Exactly those lines running from the one containing "戸倉儚 (306, 2090)" to the end of the material are to be printed, and no others.

'''

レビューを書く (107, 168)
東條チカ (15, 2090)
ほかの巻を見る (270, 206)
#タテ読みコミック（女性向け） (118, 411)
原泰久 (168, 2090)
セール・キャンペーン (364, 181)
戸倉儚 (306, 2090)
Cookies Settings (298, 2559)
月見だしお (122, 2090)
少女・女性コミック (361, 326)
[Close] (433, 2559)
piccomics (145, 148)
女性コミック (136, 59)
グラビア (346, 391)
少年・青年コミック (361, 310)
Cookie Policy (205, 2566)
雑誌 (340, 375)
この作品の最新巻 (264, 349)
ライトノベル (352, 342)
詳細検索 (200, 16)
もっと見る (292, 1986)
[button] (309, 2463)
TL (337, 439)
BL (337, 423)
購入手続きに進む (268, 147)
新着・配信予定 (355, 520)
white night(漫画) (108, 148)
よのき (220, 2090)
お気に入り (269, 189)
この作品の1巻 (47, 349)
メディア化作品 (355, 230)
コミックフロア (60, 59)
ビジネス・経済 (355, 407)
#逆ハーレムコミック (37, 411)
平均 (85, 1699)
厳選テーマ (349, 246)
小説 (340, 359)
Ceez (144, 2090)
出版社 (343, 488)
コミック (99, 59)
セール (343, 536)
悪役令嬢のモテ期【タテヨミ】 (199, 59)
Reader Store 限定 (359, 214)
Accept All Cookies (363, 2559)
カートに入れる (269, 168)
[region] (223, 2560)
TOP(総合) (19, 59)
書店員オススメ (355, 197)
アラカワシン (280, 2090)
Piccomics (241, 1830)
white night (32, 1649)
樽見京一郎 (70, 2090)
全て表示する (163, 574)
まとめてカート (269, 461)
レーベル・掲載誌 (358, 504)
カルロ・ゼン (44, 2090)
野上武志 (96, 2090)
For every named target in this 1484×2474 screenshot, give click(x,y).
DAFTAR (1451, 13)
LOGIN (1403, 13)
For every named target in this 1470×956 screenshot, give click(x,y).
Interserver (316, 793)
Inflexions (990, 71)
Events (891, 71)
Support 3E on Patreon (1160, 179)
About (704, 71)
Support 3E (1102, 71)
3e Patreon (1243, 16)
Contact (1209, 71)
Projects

'''

* **Response box**:
戸倉儚 (306, 2090)
Cookies Settings (298, 2559)
月見だしお (122, 2090)
少女・女性コミック (361, 326)
[Close] (433, 2559)
piccomics (145, 148)
女性コミック (136, 59)
グラビア (346, 391)
少年・青年コミック (361, 310)
Cookie Policy (205, 2566)
雑誌 (340, 375)
この作品の最新巻 (264, 349)
ライトノベル (352, 342)
詳細検索 (200, 16)
もっと見る (292, 1986)
[button] (309, 2463)
TL (337, 439)
BL (337, 423)
購入手続きに進む (268, 147)
新着・配信予定 (355, 520)
white night(漫画) (108, 148)
よのき (220, 2090)
お気に入り (269, 189)
この作品の1巻 (47, 349)
メディア化作品 (355, 230)
コミックフロア (60, 59)
ビジネス・経済 (355, 407)
#逆ハーレムコミック (37, 411)
平均 (85, 1699)
厳選テーマ (349, 246)
小説 (340, 359)
Ceez (144, 2090)
出版社 (343, 488)
コミック (99, 59)
セール (343, 536)
悪役令嬢のモテ期【タテヨミ】 (199, 59)
Reader Store 限定 (359, 214)
Accept All Cookies (363, 2559)
カートに入れる (269, 168)
[region] (223, 2560)
TOP(総合) (19, 59)
書店員オススメ (355, 197)
アラカワシン (280, 2090)
Piccomics (241, 1830)
white night (32, 1649)
樽見京一郎 (70, 2090)
全て表示する (163, 574)
まとめてカート (269, 461)
レーベル・掲載誌 (358, 504)
カルロ・ゼン (44, 2090)
野上武志 (96, 2090)
For every named target in this 1484×2474 screenshot, give click(x,y).
DAFTAR (1451, 13)
LOGIN (1403, 13)
For every named target in this 1470×956 screenshot, give click(x,y).
Interserver (316, 793)
Inflexions (990, 71)
Events (891, 71)
Support 3E on Patreon (1160, 179)
About (704, 71)
Support 3E (1102, 71)
3e Patreon (1243, 16)
Contact (1209, 71)
Projects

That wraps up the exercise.